Missy Danforth, Vice President of Health Care Ratings at The Leapfrog Group, explains that the list of 29 practices is meant to be accessible and immediately relevant for all hospitals, regardless of size, patient population or environment. “We tried to include practices that you could find yourself doing whether you work in a critical access hospital in Ohio, a freestanding pediatric hospital in Salt Lake City or a large integrated health system in Massachusetts,” says Danforth.

When it approaches adding sections to the survey, Leapfrog looks for areas of practice in which hospitals across the country are likely to be at different stages of implementation and likely to be actively working to improve. “We have found that hospitals really become engaged when they can see opportunities for tangible improvements in patient outcomes,” says Danforth. ”We don't want to start with a new section and have everyone say ‘yes’ to everything. It's difficult to find meaning in that.”

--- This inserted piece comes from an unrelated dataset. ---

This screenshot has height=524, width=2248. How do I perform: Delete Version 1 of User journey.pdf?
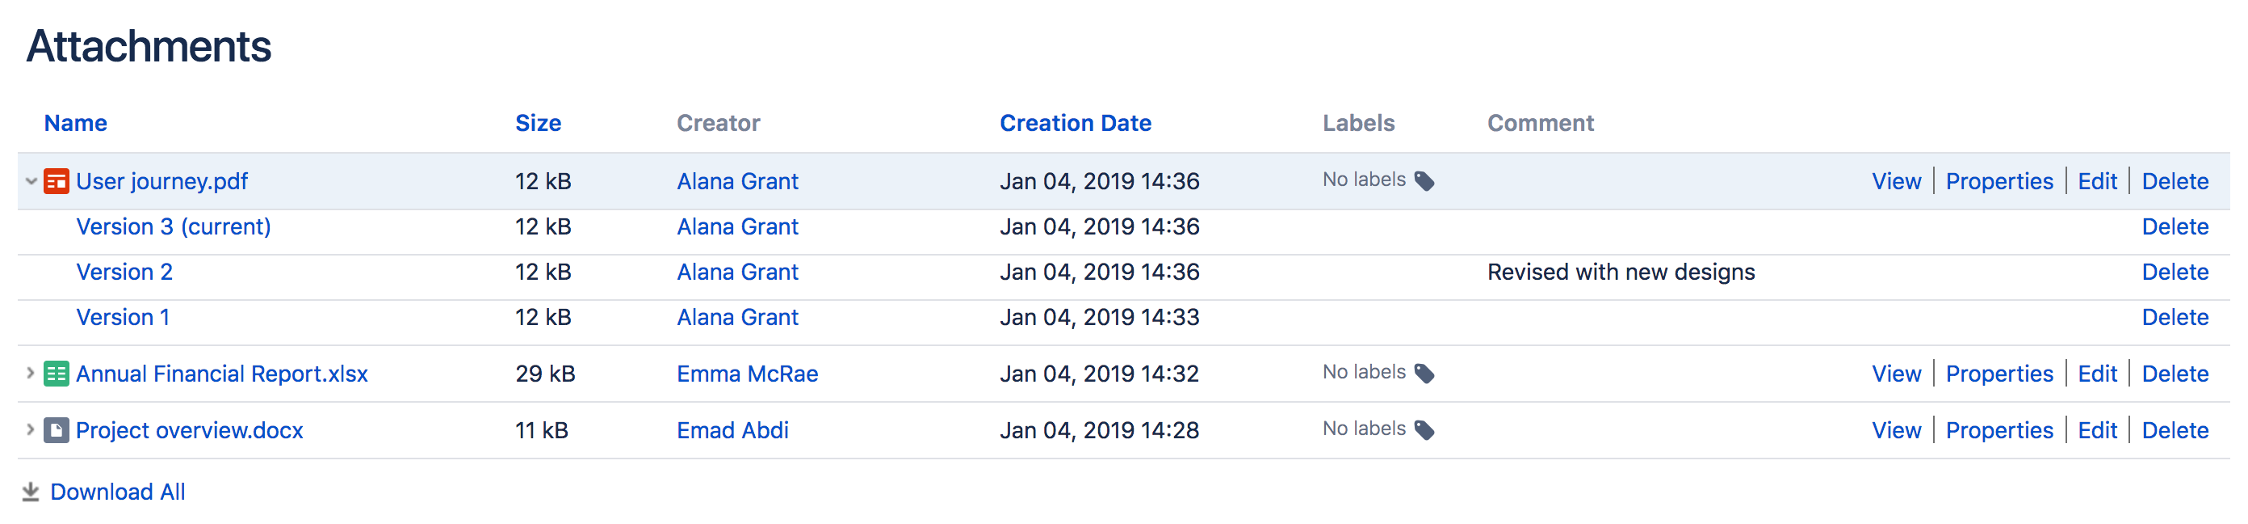[2175, 318]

A pilot survey involving at least 100 hospitals and health systems will inform final decisions about which practices to include on the 2024 survey.

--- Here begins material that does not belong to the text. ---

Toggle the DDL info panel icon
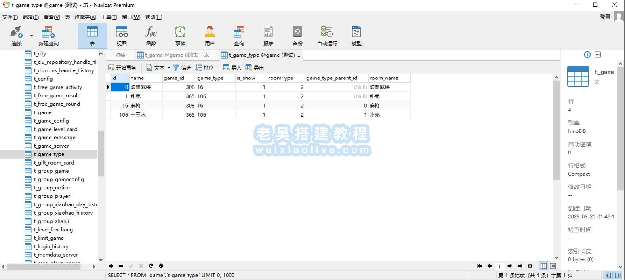625x280 pixels. [598, 55]

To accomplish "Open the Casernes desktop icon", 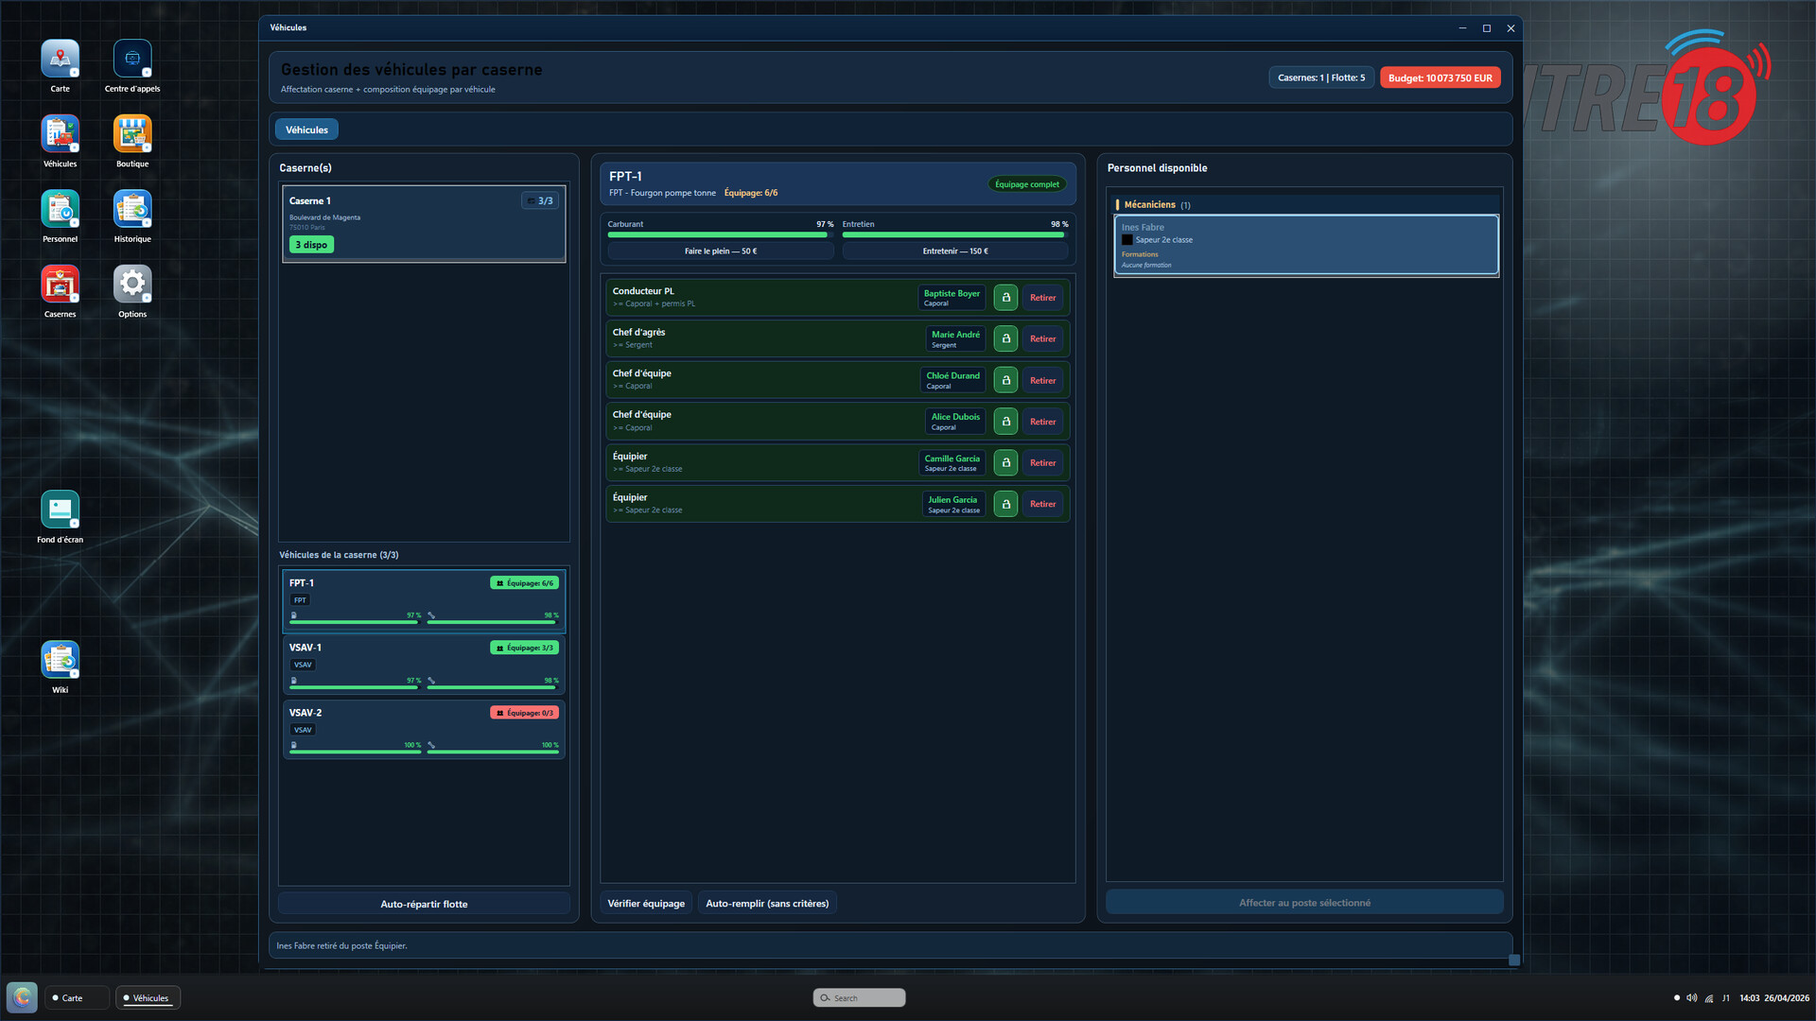I will 60,292.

COVID presents challenges to diagnostic safety and an opportunity

The new section on diagnosis is anticipated to be the first major change to the Leapfrog Hospital Survey since the coronavirus pandemic began in 2020. Since then, COVID has strained hospitals’ resources and detracted attention away from patient safety initiatives, but Danforth senses the pandemic may hold a silver lining.

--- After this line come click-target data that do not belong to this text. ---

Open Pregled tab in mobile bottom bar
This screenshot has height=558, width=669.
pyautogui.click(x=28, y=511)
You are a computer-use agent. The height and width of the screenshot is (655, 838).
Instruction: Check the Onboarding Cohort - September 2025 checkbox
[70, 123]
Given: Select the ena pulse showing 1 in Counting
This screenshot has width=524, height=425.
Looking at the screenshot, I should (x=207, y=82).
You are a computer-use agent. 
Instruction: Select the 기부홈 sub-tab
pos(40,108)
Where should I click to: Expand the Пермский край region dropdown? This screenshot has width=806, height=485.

Talking recently with representatives from small community hospitals, she found that dealing with COVID has led some to begin working on diagnostic safety. “At some hospitals, diagnostic safety is now on the radar,” says Danforth. “Joining the pilot or adopting some of the practices can help them build on what they've already started to do to address COVID-related problems with diagnosis. Perhaps eventually, they’ll gain national recognition for things they’ve been doing in their local hospitals for the past two years.”